══ Textauszug ══

GEORG GATSAS
Georg Gatsas
Dancers, 2009 von der Serie Signal The Future

Der Fotograf Georg Gatsas bewegt sich in seiner Arbeit zwischen zeitgenössischer Kunst, aktuellem Musikgeschehen und  Sozialanthropologie. Mit dem Medium der Fotografie stellt er genau beobachtende Untersuchungen des Jetzt an. Es sind Unternehmungen, um der Komplexität gegenwärtig sozialen Lebens umfassend gerecht zu werden, die in Porträts und fotografischen Serien zum Ausdruck kommen und sich in (kollaborativen) Ausstellungen, Publikationen und Magazinbeiträgen fortsetzen. So führen Einzel- und Gruppenausstellungen im New Yorker Swiss Institute, Kunsthaus Zürich oder im Aargauer Kunsthaus und Publikationen bei den Verlagen Nieves, Echtzeit und cpress oft auch zu Magazinbeiträgen für das Zeit Magazin, Wire und Dazed & Confused oder zu Kollaborationen mit renommierten Musiklabels wie Mute, Hyperdub oder PAN. Neben seiner freien Arbeit als Fotograf schreibt er Artikel für Magazine und Zeitungen wie die WoZ oder das Saiten.

═══
══ Datenauszug ══

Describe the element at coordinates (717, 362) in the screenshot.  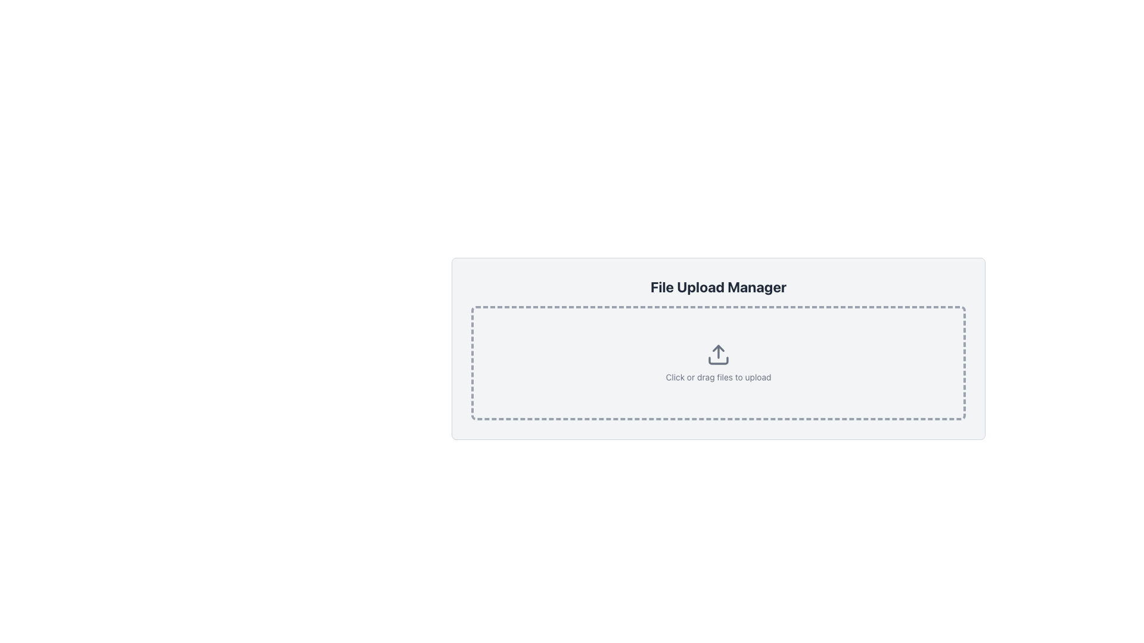
I see `the Interactive file upload area within the 'File Upload Manager'` at that location.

═══

- Aufgabenstellung:
**1)** Beantworte anhand des Textes über Georg Gatsas:
(a) Zwischen welchen drei Bereichen bewegt sich Gatsas in seiner Arbeit?
(b) Welche Musiklabels werden als Partner für Kollaborationen genannt?
(c) Für welche Zeitungen und Magazine schreibt er neben seiner freien Arbeit Artikel?
**2)** Übersetze diesen Satz aus dem Text über Georg Gatsas ins Englische: „Mit dem Medium der Fotografie stellt er genau beobachtende Untersuchungen des Jetzt an.“
Für die Bearbeitung braucht man die Daten nicht.

- Schriftliche Antworten:
**1)**
(a) Zwischen zeitgenössischer Kunst, aktuellem Musikgeschehen und Sozialanthropologie.
(b) Mute, Hyperdub und PAN.
(c) Für die WoZ und das Saiten.

**2)** Using the medium of photography, he carries out closely observant investigations of the present.